### Exercise text
:::::

After she moved to New York City, Hansberry worked at the Pan-Africanist newspaper Freedom, where she dealt with intellectuals such as Paul Robeson and W. E. B. Du Bois. Much of her work during this time concerned the African struggle for liberation and their impact on the world.

Hansberry has been identified as a lesbian, and sexual freedom is an important topic in several of her works. She died of cancer at the age of 34.

Lorraine Hansberry
Lorraine Hansberry.jpg
Born Lorraine Vivian Hansberry
May 19, 1930
Chicago, Illinois, U.S.
Died January 12, 1965 (aged 34)
New York City, New York, U.S.
Occupation Playwrightwriterstage director
Nationality American
Education University of Wisconsin–Madison
The New School
Spouse(s) Robert Nemiroff (m. 1953–62)

~~Family~~

Lorraine Hansberry was the youngest of four children born to Carl Augustus Hansberry, a successful real-estate broker, and Nannie Louise (neé Perry) a school teacher. In 1938, her father bought a house in the Washington Park Subdivision of the South Side of Chicago, violating a restrictive covenant and incurring the wrath of their white neighbors. The latter’s legal efforts to force the Hansberry family out culminated in the U.S. Supreme Court’s decision in Hansberry v. Lee. The restrictive covenant was ruled contestable, though not inherently invalid. Carl Hansberry was also a supporter of the Urban League and NAACP in Chicago. Both Hansberrys were active in the Chicago Republican Party. Carl died in 1946, when Lorraine was fifteen years old; “American racism helped kill him,” she later said.

The Hansberrys were routinely visited by prominent Black intellectuals, including W.E.B. Du Bois and Paul Robeson. Carl Hansberry’s brother, William Leo Hansberry, founded the African Civilization section of the history department at Howard University. Lorraine was taught: ‘‘Above all, there were two things which were never to be betrayed: the family and the race.’’

Lorraine Hansberry has many notable relatives including director and playwright Shauneille Perry, whose eldest child is named after her. Her grand-niece is actress Taye Hansberry. Her cousin is the flautist, percussionist, and composer Aldridge Hansberry.

Hansberry became the godmother to Nina Simone‘s daughter Lisa — now Simone.

~~Marriage and sexuality~~

On June 20, 1953, she married Robert Nemiroff, a Jewish publisher, songwriter and political activist. Hansberry and Nemiroff moved to Greenwich Village, the setting of The Sign in Sidney Brustein’s Window. Success of the song “Cindy, Oh Cindy“, co-authored by Nemiroff, enabled Hansberry to start writing full-time.

It is widely believed that Hansberry was a closeted lesbian, a theory supported by her secret writings in letters and personal notebooks. She was an activist for gay rights and wrote about feminism and homophobia, joining the Daughters of Bilitis and contributing two letters to their magazine, The Ladder, in 1957 under her initials “LHN.” She separated from her husband at this time, but they continued to work together.

A Raisin in the Sun was written at this time and completed in 1957.

~~Beliefs~~

On her religious views, Hansberry was an atheist.

:::::

### Extracted entries
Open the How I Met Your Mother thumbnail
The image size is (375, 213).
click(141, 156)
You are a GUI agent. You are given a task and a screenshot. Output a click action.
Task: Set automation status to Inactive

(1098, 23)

:::::

### The problem
In the text about Lorraine Hansberry, on what date did she marry Robert Nemiroff? The listing is drawn from a different source than the text about Lorraine Hansberry.

### Written answer
June 20, 1953